In fairness to the Cupertino stronghold, Apple’s privacy and security track record is very, very good compared to its competitors. They do not sell your information, their hardware encryption is top of the line, and they have done everything in their power to stop the government from breaking into your phones. It is a feat of engineering, for example, that so many millions of people are unlocking their phones with their faces and only very rarely are there security problems associated with that. They also have introduced multiple ways to stop third party developers from extracting data from you in unethical ways. Just ask Meta, who lost around a billion dollars when Apple introduced one tiny “Ask App Not To Track” hurdle to using the Facebook and Instagram iOS apps.

A statement from Apple says that the case “threatens who [they] are.” It does, and it should. After all, the government represents the people. The people are the very consumers and very laborers in the mobile software ecosystem who are having their options dramatically limited by Apple’s tactics. There is no “free market” here, there is only the richest company on Earth manipulating the ecosystem to extract more and more from us while delivering less and less on the other end.


arachne music corner

Anyway! Time to listen to music from my Apple service on my Apple device while I type this on my Apple computer.

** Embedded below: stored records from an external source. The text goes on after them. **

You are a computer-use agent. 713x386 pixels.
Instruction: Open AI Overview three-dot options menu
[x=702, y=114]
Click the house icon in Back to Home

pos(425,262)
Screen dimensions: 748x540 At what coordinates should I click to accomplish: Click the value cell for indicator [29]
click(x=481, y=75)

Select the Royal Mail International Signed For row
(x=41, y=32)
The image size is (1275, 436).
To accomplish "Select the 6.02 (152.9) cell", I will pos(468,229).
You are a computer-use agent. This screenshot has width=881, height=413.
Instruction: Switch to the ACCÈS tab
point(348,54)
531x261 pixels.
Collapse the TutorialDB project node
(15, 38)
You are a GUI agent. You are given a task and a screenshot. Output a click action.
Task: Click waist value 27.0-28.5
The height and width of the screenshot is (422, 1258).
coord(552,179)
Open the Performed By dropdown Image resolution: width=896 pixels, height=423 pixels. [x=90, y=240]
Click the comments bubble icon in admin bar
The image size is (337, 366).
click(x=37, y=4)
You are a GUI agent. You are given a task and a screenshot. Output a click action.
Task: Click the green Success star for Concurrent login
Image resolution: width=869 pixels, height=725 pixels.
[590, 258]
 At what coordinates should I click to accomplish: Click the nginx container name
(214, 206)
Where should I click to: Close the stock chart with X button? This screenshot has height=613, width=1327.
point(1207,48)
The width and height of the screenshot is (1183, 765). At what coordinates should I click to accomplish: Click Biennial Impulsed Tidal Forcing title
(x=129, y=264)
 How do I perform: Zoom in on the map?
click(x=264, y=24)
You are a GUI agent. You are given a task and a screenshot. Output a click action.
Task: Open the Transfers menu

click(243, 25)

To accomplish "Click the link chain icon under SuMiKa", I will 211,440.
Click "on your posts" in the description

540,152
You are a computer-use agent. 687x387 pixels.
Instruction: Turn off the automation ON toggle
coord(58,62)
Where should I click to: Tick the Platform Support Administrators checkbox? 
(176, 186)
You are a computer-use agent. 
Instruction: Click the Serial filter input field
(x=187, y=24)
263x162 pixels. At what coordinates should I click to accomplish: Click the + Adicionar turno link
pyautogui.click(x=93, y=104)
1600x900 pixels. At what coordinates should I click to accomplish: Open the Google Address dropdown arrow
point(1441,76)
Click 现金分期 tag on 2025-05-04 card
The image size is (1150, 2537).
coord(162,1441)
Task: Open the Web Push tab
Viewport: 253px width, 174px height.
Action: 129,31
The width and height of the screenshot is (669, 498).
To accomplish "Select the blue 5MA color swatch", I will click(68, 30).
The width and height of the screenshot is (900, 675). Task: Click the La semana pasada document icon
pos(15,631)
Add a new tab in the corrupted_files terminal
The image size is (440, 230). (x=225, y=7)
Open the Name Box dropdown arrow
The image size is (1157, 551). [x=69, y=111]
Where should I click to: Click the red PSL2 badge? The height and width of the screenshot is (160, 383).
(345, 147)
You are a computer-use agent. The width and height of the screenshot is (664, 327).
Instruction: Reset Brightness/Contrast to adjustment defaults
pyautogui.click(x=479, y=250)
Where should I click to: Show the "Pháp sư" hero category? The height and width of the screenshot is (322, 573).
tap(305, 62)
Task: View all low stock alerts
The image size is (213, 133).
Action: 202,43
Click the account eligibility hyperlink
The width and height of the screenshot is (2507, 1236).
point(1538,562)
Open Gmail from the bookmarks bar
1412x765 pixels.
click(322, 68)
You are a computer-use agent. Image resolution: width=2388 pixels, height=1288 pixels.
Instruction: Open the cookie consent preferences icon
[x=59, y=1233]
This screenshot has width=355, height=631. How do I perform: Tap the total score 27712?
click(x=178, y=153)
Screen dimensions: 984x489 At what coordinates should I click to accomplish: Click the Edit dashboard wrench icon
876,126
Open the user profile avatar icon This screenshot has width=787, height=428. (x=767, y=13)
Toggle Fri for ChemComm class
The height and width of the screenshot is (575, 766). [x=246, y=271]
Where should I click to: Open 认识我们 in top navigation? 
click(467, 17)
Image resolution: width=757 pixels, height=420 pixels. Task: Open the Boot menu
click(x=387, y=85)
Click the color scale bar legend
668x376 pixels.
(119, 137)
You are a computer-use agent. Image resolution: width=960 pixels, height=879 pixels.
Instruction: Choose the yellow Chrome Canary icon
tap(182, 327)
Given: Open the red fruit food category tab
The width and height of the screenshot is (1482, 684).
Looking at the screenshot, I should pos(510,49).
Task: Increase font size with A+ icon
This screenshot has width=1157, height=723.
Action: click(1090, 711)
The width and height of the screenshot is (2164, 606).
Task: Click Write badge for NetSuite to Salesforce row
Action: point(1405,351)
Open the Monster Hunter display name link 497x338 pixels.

I have had two albums on repeat this week: Deeper Well, the new album from Kacey Musgraves, and Jolene, Dolly Parton’s 1974 rocket fuel. I want to talk briefly about Jolene.

With just over fifty years between me and the release of that album, it is amazing how fantastically it holds up. The production is precise, the songs are timeless, and its influence across generations of songwriters is incredibly present. Just listen to Deeper Well by Kacey Musgraves!

Not only does she shine on some more narrative, folky songs like “Cracker Jack,” a song about a dog, but then you get something like “I Will Always Love You” which dredges to just the most profound emotional depths without feeling corny or schmaltzy. Listening to her young voice on that “and I……” just rips me apart. These songs were new in 1974, but it is hard not to feel somehow that they have been around forever. Songs like “Living on Memories of You” or the cheeky “Last Night’s Lovin’” feel like they were drawn down from a starry Appalachian sky, gifted to us mortal humans by some kind of mythic intervention the cosmos made in Dolly Parton’s life.

But of course, there is no myth. There is only Dolly, that guitar, and the shimmer and charm of that voice.